Oxidative Damage to the c‐ fos Gene and Reduction of Its Transcription After Focal Cerebral Ischemia

: We investigated oxidative damage to the c‐ fos gene and to its transcription in the brain of Long‐Evans rats using a transient focal cerebral ischemia and reperfusion (FCIR) model. We observed a significant ( p < 0.001) increase in the immunoreactivity to 8‐hydroxy‐2′‐guanine (oh8G) and its deoxy form (oh8dG) in the ischemic cortex at 0‐30 min of reperfusion in all 27 animals treated with 15‐90 min of ischemia.

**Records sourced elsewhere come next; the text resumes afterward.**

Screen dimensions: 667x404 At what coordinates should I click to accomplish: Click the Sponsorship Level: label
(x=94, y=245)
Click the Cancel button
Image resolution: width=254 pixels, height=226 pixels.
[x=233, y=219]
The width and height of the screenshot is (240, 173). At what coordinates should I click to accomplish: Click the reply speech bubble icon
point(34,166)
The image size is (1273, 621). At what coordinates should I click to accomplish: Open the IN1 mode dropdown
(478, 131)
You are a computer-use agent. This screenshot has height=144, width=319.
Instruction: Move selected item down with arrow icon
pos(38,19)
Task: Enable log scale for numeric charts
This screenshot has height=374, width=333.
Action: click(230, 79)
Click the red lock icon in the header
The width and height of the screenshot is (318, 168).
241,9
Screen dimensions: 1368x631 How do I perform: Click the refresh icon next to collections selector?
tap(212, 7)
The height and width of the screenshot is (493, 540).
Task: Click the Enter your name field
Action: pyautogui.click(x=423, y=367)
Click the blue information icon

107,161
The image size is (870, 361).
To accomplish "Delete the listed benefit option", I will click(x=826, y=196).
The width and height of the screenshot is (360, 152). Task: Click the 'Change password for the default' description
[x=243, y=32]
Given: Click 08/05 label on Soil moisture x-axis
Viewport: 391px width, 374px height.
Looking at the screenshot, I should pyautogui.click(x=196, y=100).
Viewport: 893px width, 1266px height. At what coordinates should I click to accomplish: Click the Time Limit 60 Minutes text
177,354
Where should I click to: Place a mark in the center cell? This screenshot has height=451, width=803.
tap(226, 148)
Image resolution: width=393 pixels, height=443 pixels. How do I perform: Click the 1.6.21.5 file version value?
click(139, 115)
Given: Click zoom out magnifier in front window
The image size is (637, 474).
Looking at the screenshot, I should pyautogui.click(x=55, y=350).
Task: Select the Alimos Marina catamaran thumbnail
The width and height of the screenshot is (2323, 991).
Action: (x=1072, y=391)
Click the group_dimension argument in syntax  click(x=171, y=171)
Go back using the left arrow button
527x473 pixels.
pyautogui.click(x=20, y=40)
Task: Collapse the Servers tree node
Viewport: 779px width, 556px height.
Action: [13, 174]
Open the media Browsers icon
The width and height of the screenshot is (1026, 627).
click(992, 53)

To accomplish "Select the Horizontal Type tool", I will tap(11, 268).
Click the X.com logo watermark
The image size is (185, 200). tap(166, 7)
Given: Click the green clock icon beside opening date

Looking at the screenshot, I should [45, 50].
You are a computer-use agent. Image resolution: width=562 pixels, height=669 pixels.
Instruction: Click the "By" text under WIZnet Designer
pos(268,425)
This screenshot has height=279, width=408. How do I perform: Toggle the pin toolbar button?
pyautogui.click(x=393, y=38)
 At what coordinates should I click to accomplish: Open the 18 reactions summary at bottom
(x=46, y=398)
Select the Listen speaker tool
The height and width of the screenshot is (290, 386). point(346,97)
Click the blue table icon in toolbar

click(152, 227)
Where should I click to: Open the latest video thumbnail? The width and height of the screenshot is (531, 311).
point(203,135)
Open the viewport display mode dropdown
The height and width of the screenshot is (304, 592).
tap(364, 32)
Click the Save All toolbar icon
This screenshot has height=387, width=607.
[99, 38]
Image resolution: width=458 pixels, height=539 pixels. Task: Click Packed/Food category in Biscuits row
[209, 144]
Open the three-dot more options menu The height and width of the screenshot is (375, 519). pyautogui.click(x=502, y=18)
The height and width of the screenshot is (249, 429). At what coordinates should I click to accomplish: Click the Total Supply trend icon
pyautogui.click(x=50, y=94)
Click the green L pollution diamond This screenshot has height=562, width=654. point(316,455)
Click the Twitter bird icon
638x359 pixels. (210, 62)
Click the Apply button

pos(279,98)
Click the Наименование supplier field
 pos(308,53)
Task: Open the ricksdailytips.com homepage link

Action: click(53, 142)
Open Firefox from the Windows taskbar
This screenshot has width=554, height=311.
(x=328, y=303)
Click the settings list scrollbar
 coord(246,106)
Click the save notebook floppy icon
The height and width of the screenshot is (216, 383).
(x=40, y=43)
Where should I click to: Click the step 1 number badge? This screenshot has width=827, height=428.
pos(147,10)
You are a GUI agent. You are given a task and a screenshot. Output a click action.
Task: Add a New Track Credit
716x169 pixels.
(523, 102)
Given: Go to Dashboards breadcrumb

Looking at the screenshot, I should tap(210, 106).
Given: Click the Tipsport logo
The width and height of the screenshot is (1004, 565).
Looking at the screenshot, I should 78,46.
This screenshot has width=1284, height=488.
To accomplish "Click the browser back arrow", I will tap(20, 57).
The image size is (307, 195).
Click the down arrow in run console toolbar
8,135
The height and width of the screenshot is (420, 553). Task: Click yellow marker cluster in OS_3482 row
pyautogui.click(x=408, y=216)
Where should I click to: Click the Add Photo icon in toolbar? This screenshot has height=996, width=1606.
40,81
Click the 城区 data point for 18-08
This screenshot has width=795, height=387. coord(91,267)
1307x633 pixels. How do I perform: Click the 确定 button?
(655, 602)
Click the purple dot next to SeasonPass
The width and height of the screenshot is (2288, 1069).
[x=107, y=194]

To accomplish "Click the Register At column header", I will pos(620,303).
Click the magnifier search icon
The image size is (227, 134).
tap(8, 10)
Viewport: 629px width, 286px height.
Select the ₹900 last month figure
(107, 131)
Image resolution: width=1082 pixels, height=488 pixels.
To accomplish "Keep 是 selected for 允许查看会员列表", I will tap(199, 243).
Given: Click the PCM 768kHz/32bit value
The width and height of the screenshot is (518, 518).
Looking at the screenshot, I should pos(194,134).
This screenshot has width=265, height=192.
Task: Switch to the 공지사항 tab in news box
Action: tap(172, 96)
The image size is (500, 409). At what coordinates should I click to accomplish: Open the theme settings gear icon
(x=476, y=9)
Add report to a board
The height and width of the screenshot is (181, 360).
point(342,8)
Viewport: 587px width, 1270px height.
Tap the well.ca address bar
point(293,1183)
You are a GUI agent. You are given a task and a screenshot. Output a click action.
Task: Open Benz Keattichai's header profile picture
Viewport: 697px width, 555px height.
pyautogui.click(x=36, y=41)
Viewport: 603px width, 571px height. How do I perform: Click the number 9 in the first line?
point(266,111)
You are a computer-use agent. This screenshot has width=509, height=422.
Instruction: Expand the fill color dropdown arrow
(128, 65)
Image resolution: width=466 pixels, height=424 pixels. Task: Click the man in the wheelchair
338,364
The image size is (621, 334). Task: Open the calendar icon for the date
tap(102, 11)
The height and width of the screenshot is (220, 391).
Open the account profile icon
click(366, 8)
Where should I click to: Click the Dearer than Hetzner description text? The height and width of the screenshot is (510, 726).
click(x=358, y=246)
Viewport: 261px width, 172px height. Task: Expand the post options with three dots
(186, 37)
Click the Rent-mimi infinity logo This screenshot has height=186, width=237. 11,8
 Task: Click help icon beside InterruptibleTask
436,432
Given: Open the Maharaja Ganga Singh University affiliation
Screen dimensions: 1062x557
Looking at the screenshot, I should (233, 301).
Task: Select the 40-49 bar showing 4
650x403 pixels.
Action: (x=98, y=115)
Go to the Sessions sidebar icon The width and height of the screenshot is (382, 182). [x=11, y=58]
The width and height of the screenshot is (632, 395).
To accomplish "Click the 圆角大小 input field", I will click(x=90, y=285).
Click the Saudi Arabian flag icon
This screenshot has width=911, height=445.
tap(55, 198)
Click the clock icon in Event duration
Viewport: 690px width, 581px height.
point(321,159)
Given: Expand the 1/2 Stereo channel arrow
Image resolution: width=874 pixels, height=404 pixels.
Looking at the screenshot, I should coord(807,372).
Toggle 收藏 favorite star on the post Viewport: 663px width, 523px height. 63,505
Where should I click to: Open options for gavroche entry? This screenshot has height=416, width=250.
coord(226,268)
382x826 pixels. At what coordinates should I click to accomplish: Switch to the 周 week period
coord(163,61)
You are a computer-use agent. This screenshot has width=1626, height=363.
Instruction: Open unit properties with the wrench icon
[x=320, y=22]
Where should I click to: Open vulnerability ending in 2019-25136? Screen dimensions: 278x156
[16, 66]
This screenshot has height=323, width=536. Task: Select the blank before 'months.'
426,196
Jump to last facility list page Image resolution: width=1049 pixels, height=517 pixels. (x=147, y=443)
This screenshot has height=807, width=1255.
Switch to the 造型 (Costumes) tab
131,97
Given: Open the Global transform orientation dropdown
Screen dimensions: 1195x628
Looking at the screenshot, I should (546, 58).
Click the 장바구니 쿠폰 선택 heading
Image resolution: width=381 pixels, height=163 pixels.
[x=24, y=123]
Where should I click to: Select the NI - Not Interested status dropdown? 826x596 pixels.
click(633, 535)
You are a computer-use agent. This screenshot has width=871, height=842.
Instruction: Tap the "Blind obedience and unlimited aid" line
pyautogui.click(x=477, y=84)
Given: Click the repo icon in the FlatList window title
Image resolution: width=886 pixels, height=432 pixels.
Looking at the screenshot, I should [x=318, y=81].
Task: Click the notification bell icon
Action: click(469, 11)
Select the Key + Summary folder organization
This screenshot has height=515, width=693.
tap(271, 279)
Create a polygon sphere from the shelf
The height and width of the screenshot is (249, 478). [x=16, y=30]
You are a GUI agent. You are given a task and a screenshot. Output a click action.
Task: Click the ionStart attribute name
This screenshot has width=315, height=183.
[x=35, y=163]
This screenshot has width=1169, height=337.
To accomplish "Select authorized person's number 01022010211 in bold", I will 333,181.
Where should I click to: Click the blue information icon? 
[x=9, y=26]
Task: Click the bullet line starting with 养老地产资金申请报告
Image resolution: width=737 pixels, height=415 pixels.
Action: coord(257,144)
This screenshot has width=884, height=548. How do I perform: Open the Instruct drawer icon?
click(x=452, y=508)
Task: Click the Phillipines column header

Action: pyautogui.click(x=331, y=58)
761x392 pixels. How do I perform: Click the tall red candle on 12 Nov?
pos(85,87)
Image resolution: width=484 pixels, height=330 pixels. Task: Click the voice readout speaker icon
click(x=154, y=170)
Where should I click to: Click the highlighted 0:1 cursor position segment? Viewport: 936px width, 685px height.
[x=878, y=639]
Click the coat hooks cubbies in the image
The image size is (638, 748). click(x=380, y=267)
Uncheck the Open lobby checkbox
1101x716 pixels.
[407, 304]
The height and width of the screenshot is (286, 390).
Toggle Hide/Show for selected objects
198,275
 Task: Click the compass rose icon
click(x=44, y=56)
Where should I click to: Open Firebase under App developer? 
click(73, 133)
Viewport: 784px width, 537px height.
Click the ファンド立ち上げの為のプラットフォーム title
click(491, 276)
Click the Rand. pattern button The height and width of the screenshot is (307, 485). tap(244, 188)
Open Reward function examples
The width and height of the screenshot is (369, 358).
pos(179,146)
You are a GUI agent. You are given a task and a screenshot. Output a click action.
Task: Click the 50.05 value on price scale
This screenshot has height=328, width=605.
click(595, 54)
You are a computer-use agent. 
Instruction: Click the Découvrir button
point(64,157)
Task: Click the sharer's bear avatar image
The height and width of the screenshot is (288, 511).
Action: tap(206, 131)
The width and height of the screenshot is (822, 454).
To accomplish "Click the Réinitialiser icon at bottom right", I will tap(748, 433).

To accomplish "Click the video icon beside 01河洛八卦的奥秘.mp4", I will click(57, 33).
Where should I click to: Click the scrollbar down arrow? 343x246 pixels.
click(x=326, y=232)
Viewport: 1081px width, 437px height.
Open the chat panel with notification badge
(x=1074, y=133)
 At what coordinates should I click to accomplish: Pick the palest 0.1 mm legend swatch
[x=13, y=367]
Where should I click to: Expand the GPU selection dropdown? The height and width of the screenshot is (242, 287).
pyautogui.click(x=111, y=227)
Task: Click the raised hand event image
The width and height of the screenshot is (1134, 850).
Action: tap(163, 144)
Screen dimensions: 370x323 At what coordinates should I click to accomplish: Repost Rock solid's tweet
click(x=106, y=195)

Treatment with a neuronal nitric oxide synthase (nNOS) inhibitor, 3‐bromo‐7‐nitroindazole (60 mg/kg, i.p.), abolished the majority but not all of the oh8G/oh8dG immunoreactivity. Treatment with RNase A reduced the oh8G immunoreactivity, suggesting that RNA may be targeted. This observation was further supported by decreased levels of mRNA transcripts of the c‐ fos and actin genes in the ischemic core within 30 min of reperfusion using in situ hybridization. The reduction in mRNA transcription occurred at a time when nuclear gene damage, detected as sensitive sites to Escherichia coli Fpg protein in the transcribed strand of the c‐ fos gene, was increased 13‐fold ( p < 0.01). Our results suggest that inhibiting nNOS partially attenuates FCIR‐induced oxidative damage and that nNOS or other mechanisms induce nuclear gene damage that interferes with gene transcription in the brain.